I would like to solve next problem: Show that all the eigenfunctions of the Sturm-Liouville problem are positive:
$$u''+(\lambda-x^2)u=0$$ $$0<x<∞$$
$$u'(0)=\lim_{x \to \infty}u(x)=0$$
Any hint?
The problem is from the book An introduction to partial differential equations (Pinchover, Rubinstein) and it says eigenfunctions not eigenvalues. I know that Rayleigh quotient can be used to show that all the eigenvalues are positive. Thanks
The statement of the problem is incorrect as it stands. Any even eigenfunction of the quantum harmonic oscillator (with the hamiltonian $\hat{H}=-\frac{d^2}{dx^2}+x^2$) is an eigenfunction of the problem you describe.
More explicitly, we know that $$ \hat{H}\psi_n=\lambda_n\psi_n$$ where $\lambda_n=2n+1$, $\psi_n(x)=e^{-x^2/2}H_n(x)$ and $H_n(x)$ denotes the $n$th Hermite polynomial. If $n$ is even, then $\psi_n(x)$ automatically satisfies all conditions of your problem. But $H_{2k}(x)$ has exactly $k$ simple zeros on $(0,\infty)$, so we have a contradiction. The simplest counterexample is $u(x)=e^{-x^2/2}(2x^2-1)$.

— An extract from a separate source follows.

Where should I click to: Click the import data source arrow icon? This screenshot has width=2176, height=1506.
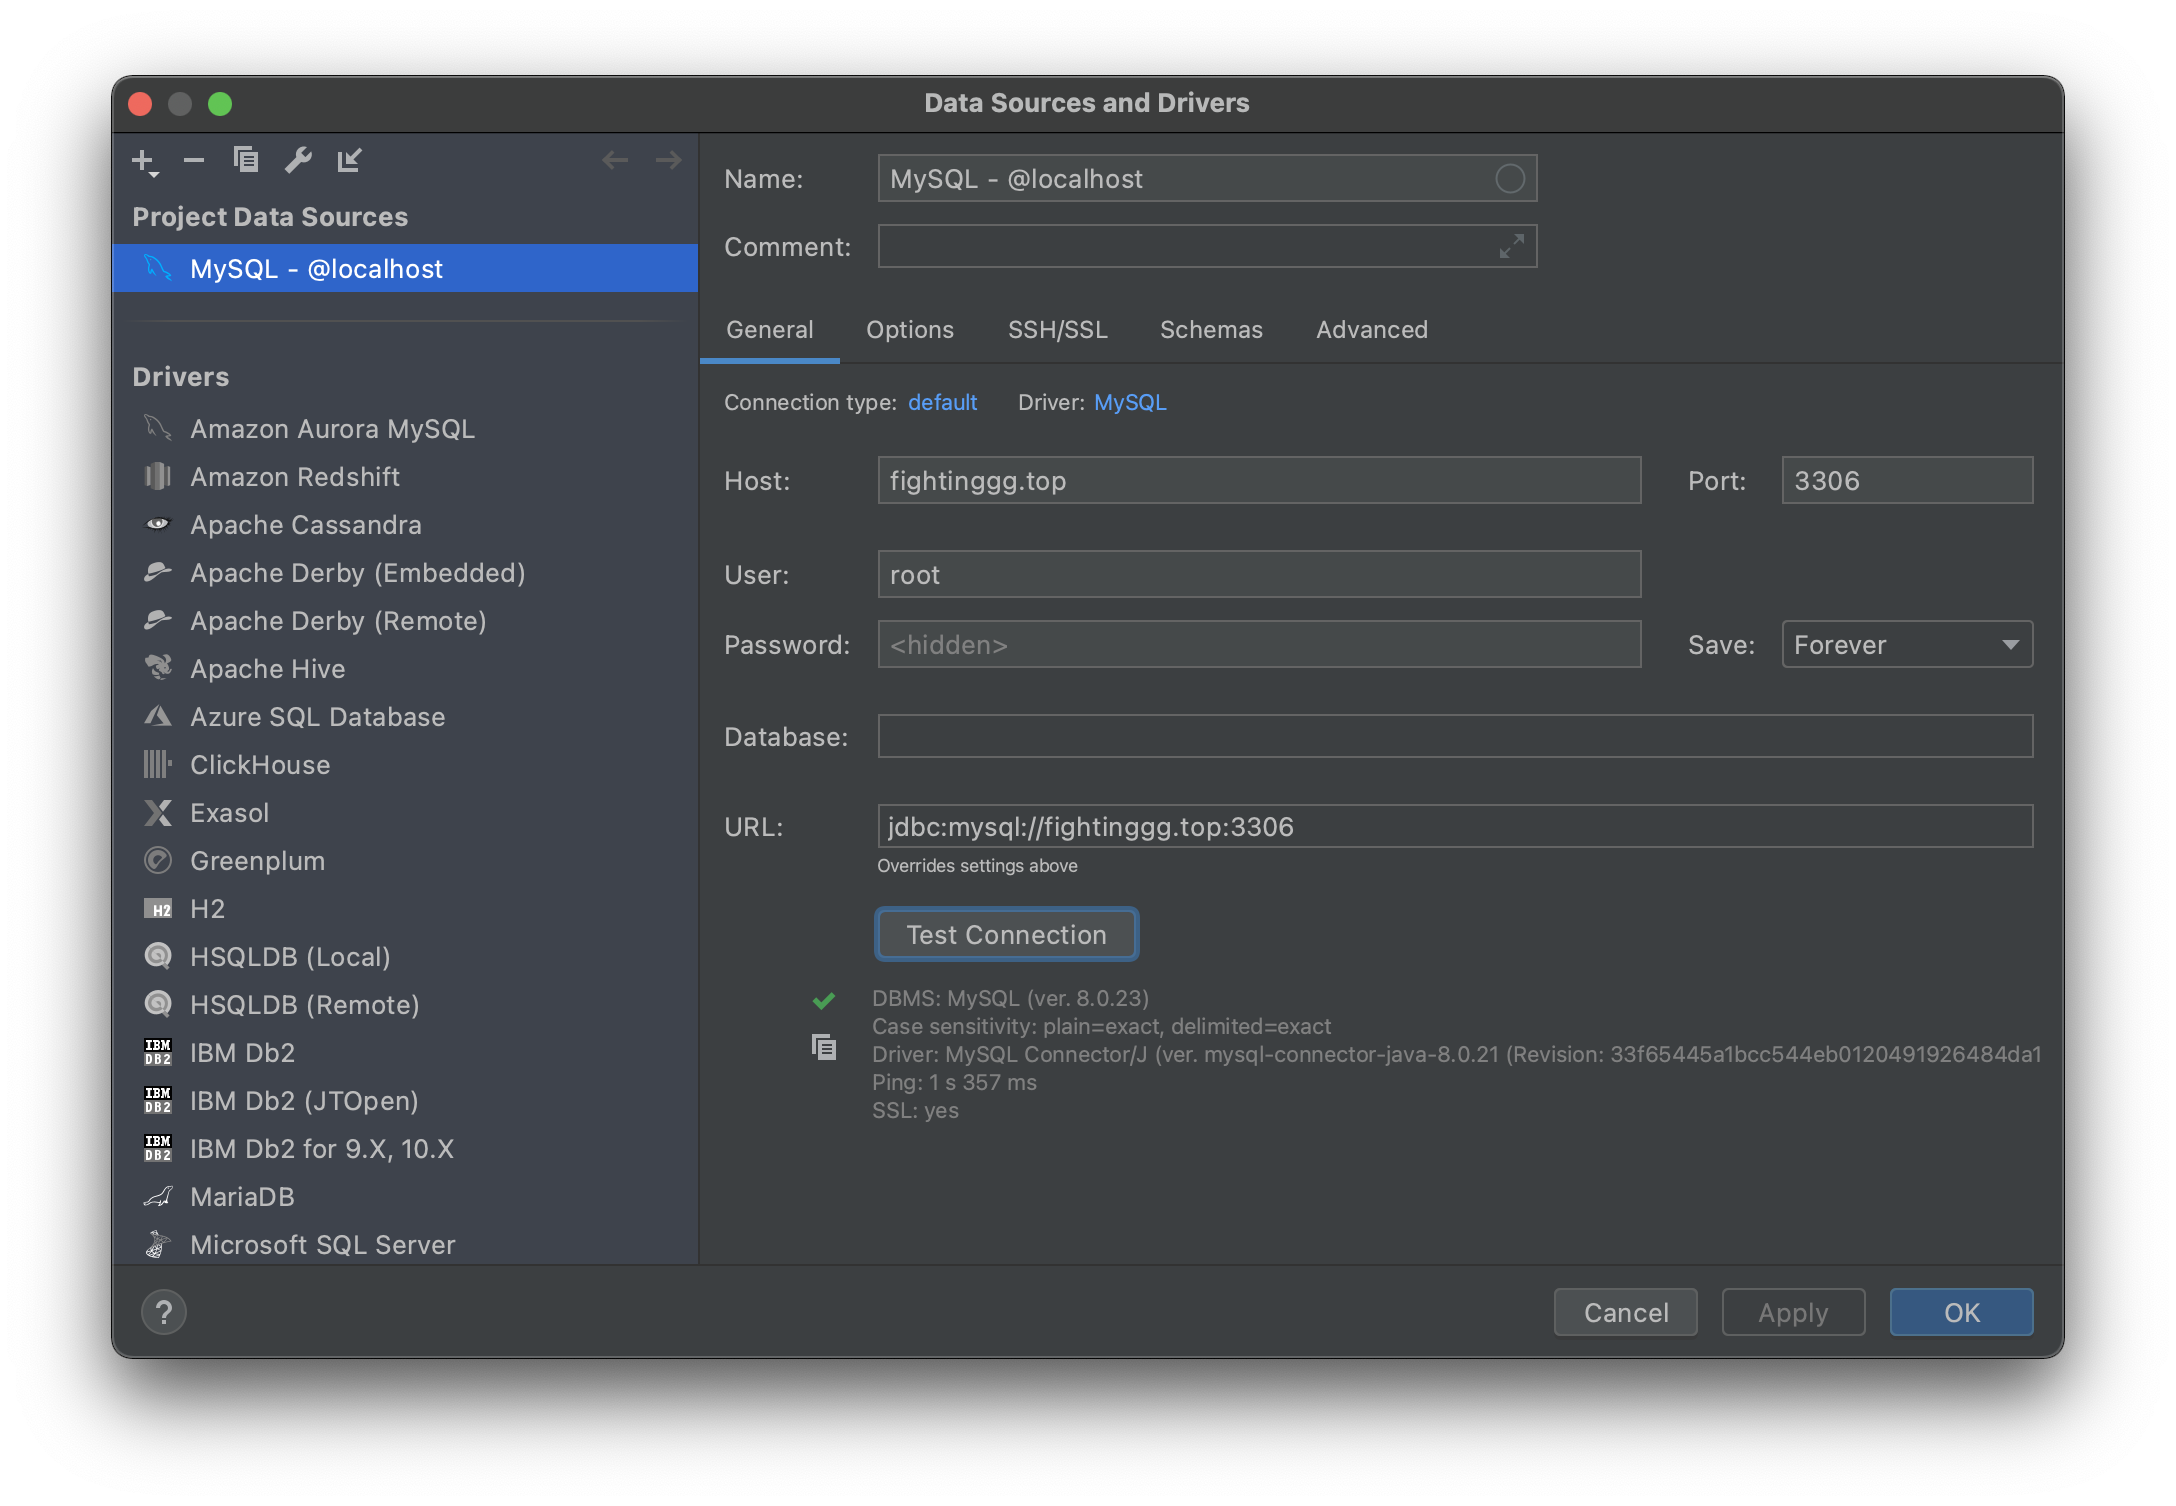click(x=349, y=160)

Maybe you meant eigenvalues instead of eigenfunctions? Then the idea is to consider the quantity $$\int_0^{\infty}\psi(x)(\hat{H}\psi)(x)\,dx=\int_{0}^{\infty}\left(\psi'(x)^2+x^2\psi(x)^2\right)dx>0$$ and look at what happens with the left side when $\psi(x)$ is an eigenfunction of $\hat{H}$.